I wasn't totally alone. The towermen (and women) and the forest rangers coordinated things on the radio. And in the evenings, when the fire hazard was low, we would occasionally chat socially with each other. I was one of the most voluble. I remember quite often openly joking, theorizing, generally having fun with one or other of several towermen next door, usually female, without a care in the world. While an audience of unknown size listened in. Making their judgements. What does that say about shyness? For some reason, it doesn't seem to be people's minds that cause the anxiety, but their bodies! (Maybe it's just their body language? Or maybe it was me being the mental person I'm so much more confident being, or maybe...)

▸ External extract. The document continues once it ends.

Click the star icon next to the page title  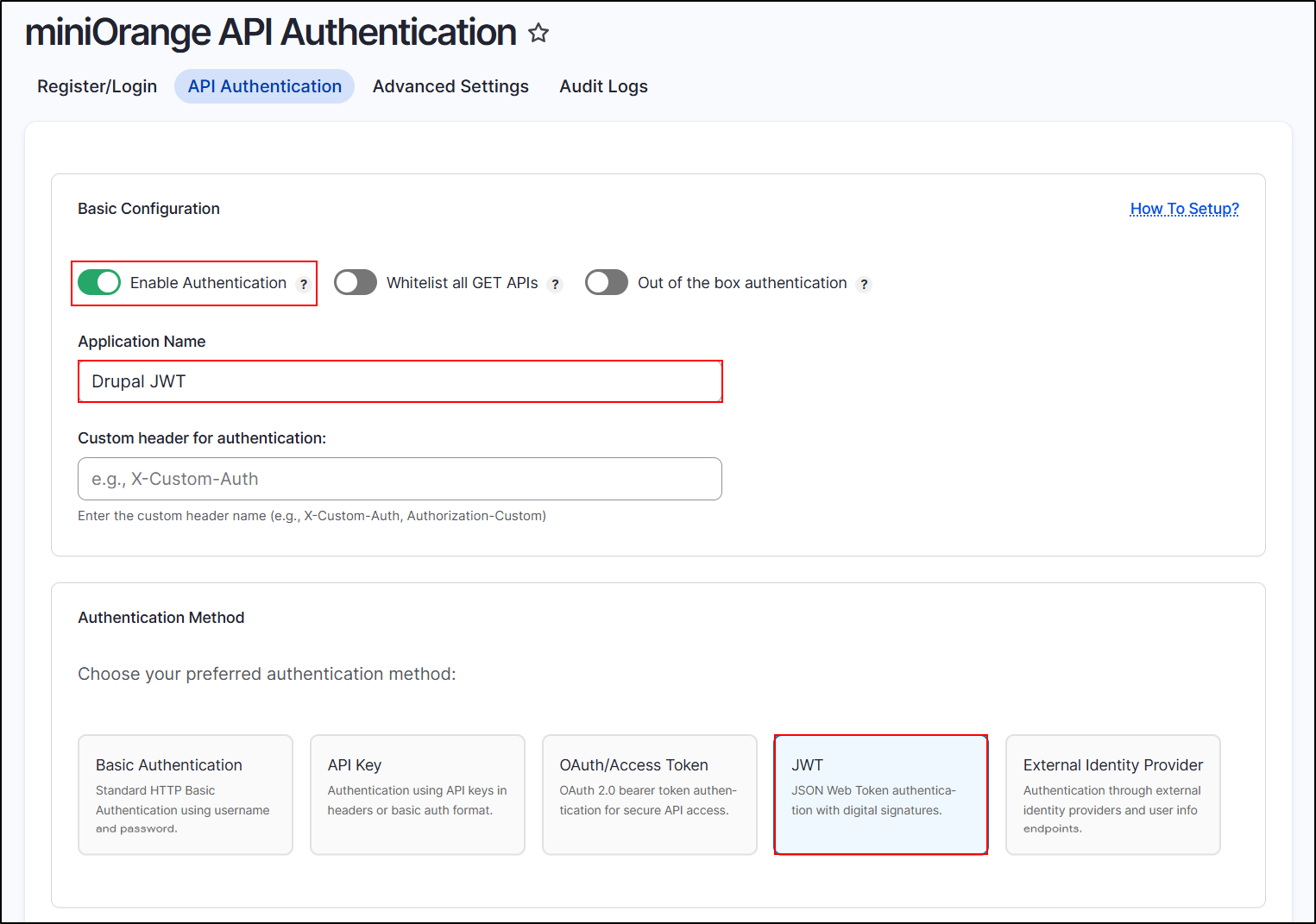point(538,33)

Anyway, here I am in the tiny kitchen/dining room/living room of my cabin at the base of the tower, having set the camera for ten seconds. (There was also a bedroom and an office.)
It was just a few days ago that I discovered this photo. I have no memory of taking it, or of seeing it later. So it was a very strange experience seeing me there looking out at me here now. Like encountering myself after going back in a time machine. What does he think? How does he see the world? I mean how do I.
There sure is a lot of difference between now and then. The tower was 100 feet high. I got so I could run up the ladder right to the top. Well, now I live on the 11th floor of an apartment building, which is just about exactly the same height, by coincidence, and I can still make it up the stairs non-stop, but only by walking fairly slowly, and because I do it several times a day for my exercise. I was 29 when I was flying up that tower, which is maybe prime time for most people, more or less. When both the body and mind are in optimal shape, and maybe the emotional life as well.
But for me, I was a bit slow maturing emotionally. Uh, quite. So my optimum came later. When I was in my 60's.